In sintesi, al fine di ritenere o escludere le circostanze attenuanti generiche il giudice può limitarsi a prendere in esame, tra gli elementi indicati dall’art. 133 cod. pen., quello che ritiene prevalente ed atto a determinare o meno il riconoscimento del beneficio, sicché anche un solo elemento attinente alla personalità del colpevole o all’entità dei reato ed alle modalità di esecuzione di esso può risultare all’uopo sufficiente (Sez. 2, n. 23903 del 15/07/2020, Marigliano, Rv. 279549).

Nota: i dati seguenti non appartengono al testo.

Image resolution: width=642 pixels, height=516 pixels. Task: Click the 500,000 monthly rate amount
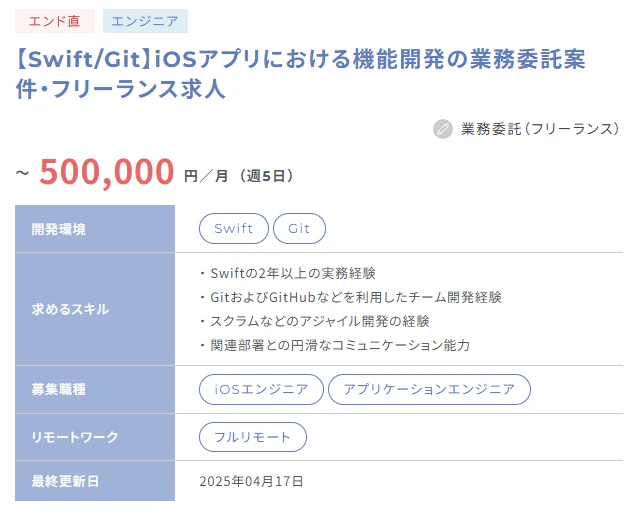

Il provvedimento impugnato appare pertanto conforme all’orientamento consolidato di questa Corte di legittimità, secondo cui il mancato riconoscimento delle circostanze attenuanti generiche può essere legittimamente motivato dal giudice con l’assenza di elementi o circostanze di segno positivo, a maggior ragione dopo la riforma dell’art. 62-bis, disposta con il d.l. 23 maggio 2008, n. 92, convertito, con modificazioni, dalla legge 24 luglio 2008, n. 125, per effetto della quale, ai fini della concessione della diminuente, non è più sufficiente il solo stato di incensuratezza dell’imputato (Sez. 4 – n. 32872 del 08/06/2022, Rv.283489- 01;Sez. 1, n. 39566 del 16/02/2017, Rv. 270986 01; Sez. 3, n. 44071 del 25/09/2014 Rv. 260610 01, cfr. anche Sez. 3 – n. 1913 del 20/12/2018, Rv. 275509 – 03).
Essendo il ricorso inammissibile e, a norma dell’art. 616 cod. proc. pen, non ravvisandosi assenza di colpa nella determinazione della causa di inammissibilità (Corte Cost. sent, n. 186 del 13.6.2000), alla condanna della ricorrente al pagamento delle spese del procedimento consegue quella al pagamento della sanzione pecuniaria nella misura indicata in dispositivo.
P.Q.M.
Dichiara inammissibile il ricorso e condanna la ricorrente al pagamento delle spese processuali e della somma di euro tremila in favore della cassa delle ammende.